② 제1항의 승낙은 당 사이트가 제공하는 과학기술정보검색, 맞춤정보, 서지정보 등 다른 서비스의 이용승낙을
포함합니다.
제 6 조 (회원가입)
서비스를 이용하고자 하는 고객은 당 사이트에서 정한 회원가입양식에 개인정보를 기재하여 가입을 하여야 합니다.
제 7 조 (개인정보의 보호 및 사용)
당 사이트는 관계법령이 정하는 바에 따라 회원 등록정보를 포함한 회원의 개인정보를 보호하기 위해 노력합니다. 회원 개인정보의 보호 및 사용에 대해서는 관련법령 및 당 사이트의 개인정보 보호정책이 적용됩니다.
제 8 조 (이용 신청의 승낙과 제한)
① 당 사이트는 제6조의 규정에 의한 이용신청고객에 대하여 서비스 이용을 승낙합니다.

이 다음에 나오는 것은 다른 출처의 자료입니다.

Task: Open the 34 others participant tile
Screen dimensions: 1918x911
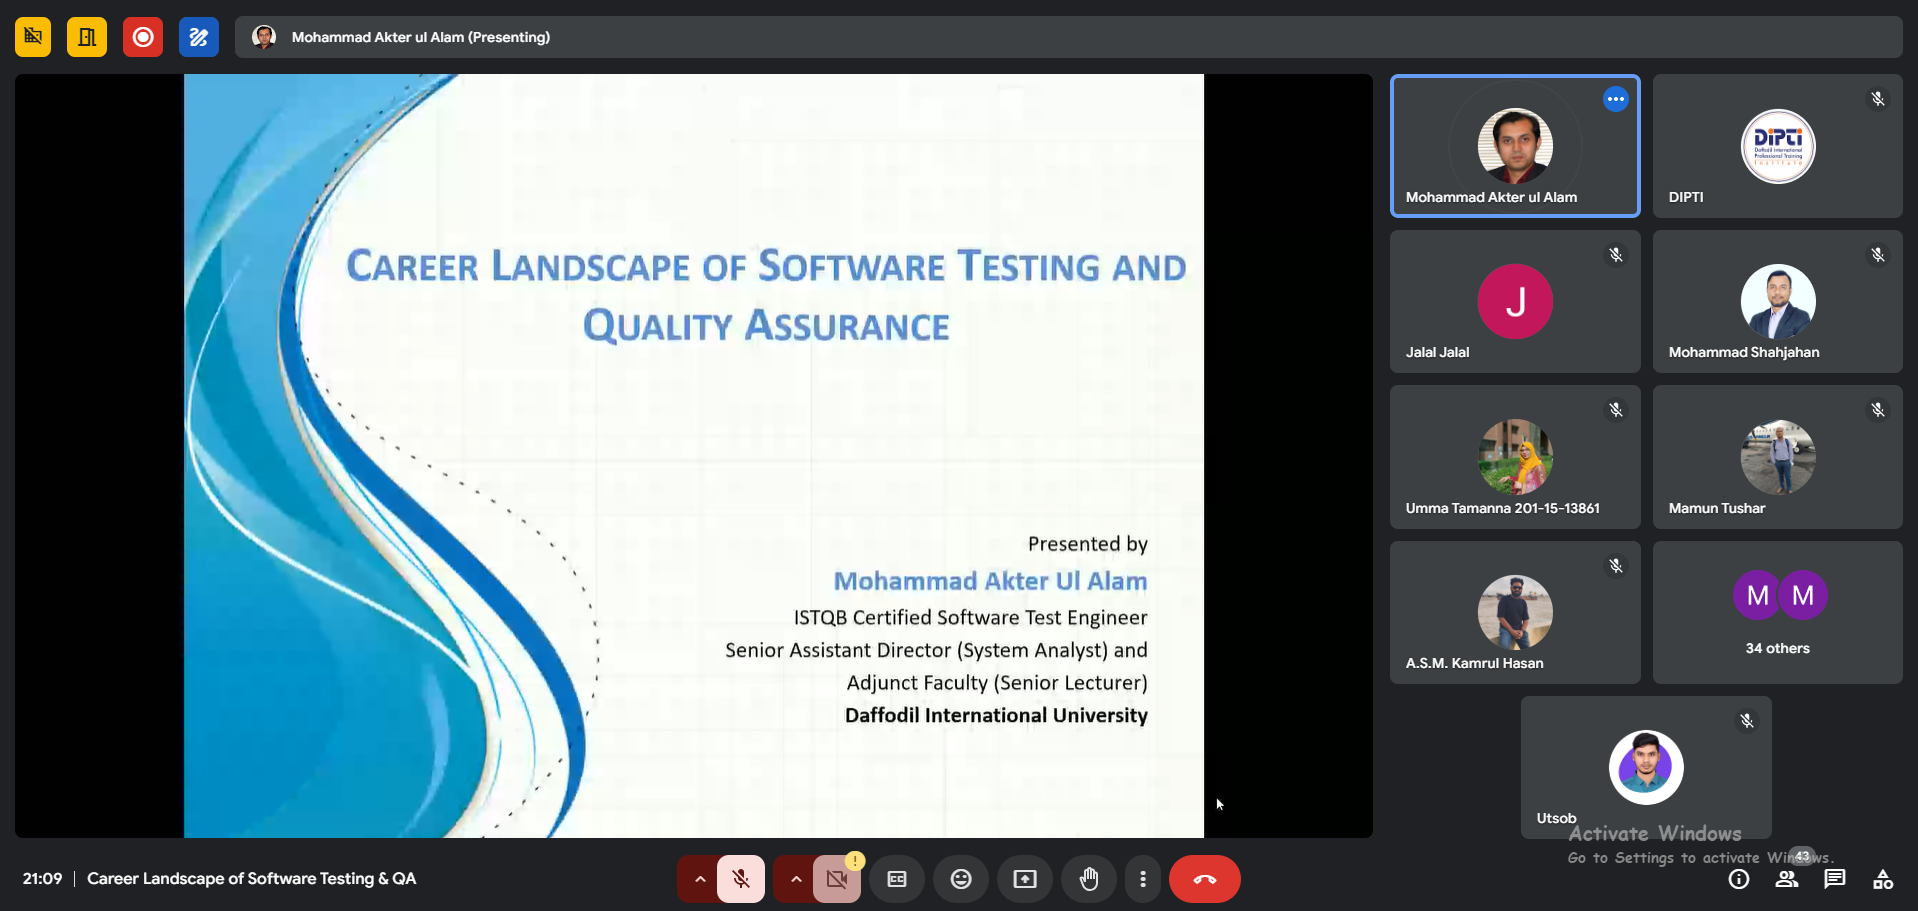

② 당 사이트는 아래사항에 해당하는 경우에 대해서 승낙하지 아니 합니다.
- 이용계약 신청서의 내용을 허위로 기재한 경우
- 기타 규정한 제반사항을 위반하며 신청하는 경우
제 9 조 (회원 ID 부여 및 변경 등)
① 당 사이트는 이용고객에 대하여 약관에 정하는 바에 따라 자신이 선정한 회원 ID를 부여합니다.
② 회원 ID는 원칙적으로 변경이 불가하며 부득이한 사유로 인하여 변경 하고자 하는 경우에는 해당 ID를
해지하고 재가입해야 합니다.
③ 기타 회원 개인정보 관리 및 변경 등에 관한 사항은 서비스별 안내에 정하는 바에 의합니다.
제 3 장 계약 당사자의 의무
제 10 조 (KISTI의 의무)
① 당 사이트는 이용고객이 희망한 서비스 제공 개시일에 특별한 사정이 없는 한 서비스를 이용할 수 있도록
하여야 합니다.
② 당 사이트는 개인정보 보호를 위해 보안시스템을 구축하며 개인정보 보호정책을 공시하고 준수합니다.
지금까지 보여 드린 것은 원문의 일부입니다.